Another time that I miss the late Uwe Neue to give some insight information about column chemistry. What a loss for the chromatographic community and this forum...

Hey MestizoJoe,

Do you happen to have something with medium ligand density such as Waters Atlantis to try? You'll be very happy at the lack of tailing with bases even with acidic eluents.

Otherwise, I'm getting good results for a similar analyte with a Waters BEH C8...the hybrid silica-organic phases seem to be pretty nice for tailing.

Overall...you may need a stationary phase that is more polar, like the old-school uicroBondapak or LiChrosphere, but with good endcapping. Atlantis is ideal for this on both counts...there are other phases like Atlantis, don't know that polar-embedded or polar-endcapped phases still jibe with L1 categorization.

don't know that polar-embedded or polar-endcapped phases still jibe with L1 categorization.

They don't.

Poor peak shape comes from overloading of silanols. less silanols you have better peak shape you have. You can suppress ionization of silanols at lower pH, but unfortunately you cannot change mobile phase composition (using TFA instead of acetc acid). End-capped columns and columns with higher ligand density usually show better peak shape, but since you are talking about electrostatic interaction it does not address problem completely. Mixed-mode addresses this issue, since acidic groups on the surface have 5-50 times higher capacity than silanols...but you cannot change the column

µBondapak was one of the first stationary phases available commercially with a high reproducibility column to column and batch to batch.

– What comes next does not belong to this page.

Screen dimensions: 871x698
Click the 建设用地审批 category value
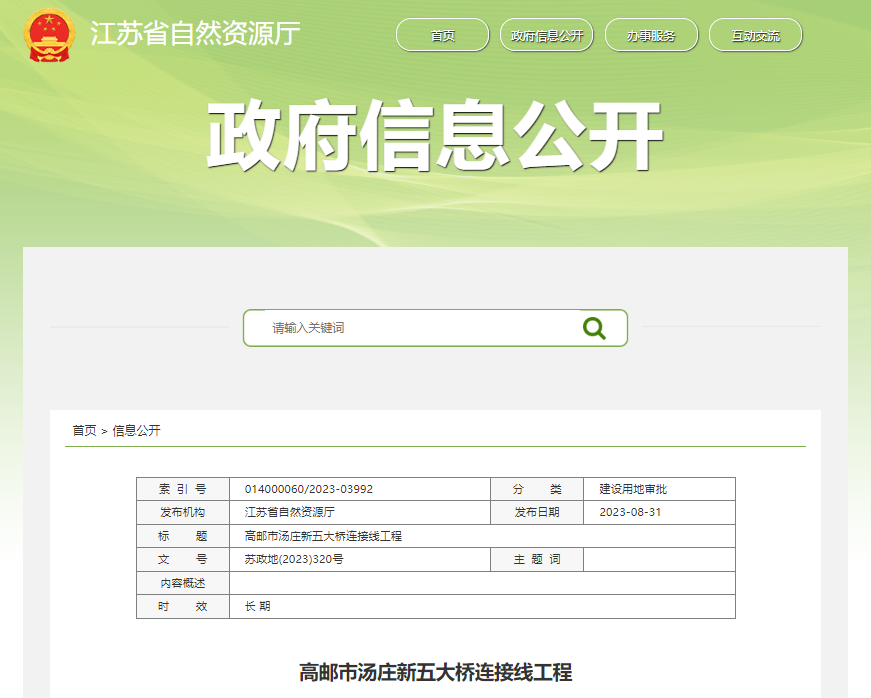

It seams that millions of methods were validated with this column!
Irregulare particles and no endcapping! Base silica was/is produced in a different way as modern silicas. That means µBondapak has a different hydrophobicity, different pH of the silica, with a high bonding density but still give access to the rest silanol groups.
Many years ago, during my "NEW Hire" training at Waters I mentioned that µBondapak is an old fashioned column material. I had to learn that this is not the case and it has a unique surface chemistry.
To switch a methode, developed on a µBondapak column, to a "new" generation column, and this is also my experiance during my lab time, is in most cases not possible. It was a pleasure and honour at these days to talk with Uwe Neue also about such things.
My recommendation is to go with the µBondapak column. That will save you time and money!

Good luck.

Hello Again,

As Gerhard notes high above this post; "Take the hydrophobicity tables from different sources and look for a column which is far away from the area of the columns you already used." Here is an excellent web site to employ in this work:

http://www.hplccolumns.org/database/compare.php

Just locate your column(s) that aren't working out for lidocaine, and go to the opposite Fs factor.

An off-the-cuff idea, Spherisorb is created in a Vaguely Similiar way to uBondapak (the phase USP recommends), why not give that a whirl--it still comes in a non-endcapped version? I still like Atlantis (medium ligand density and endcapped), if for no other reason than Atlantis, which is L1 material, works in a similar fashion to polar-embedded phases such as Supelco RP-Amide or Agilent Bonus-RP, which are L60 material, and recent articles published in Elseveir journals seem to use polar-embedded phases for lidocaine and similar compounds, including their metabolites (my thanks to Tom Jupille...I've been away from Pharma for a while, but things are coming back to me, albeit slowly).

Thanks for the replies.

What worked for me was just trying all the different C18s that were in house. The one that gave the best tailing and proper retention was Harmony C18 from ES.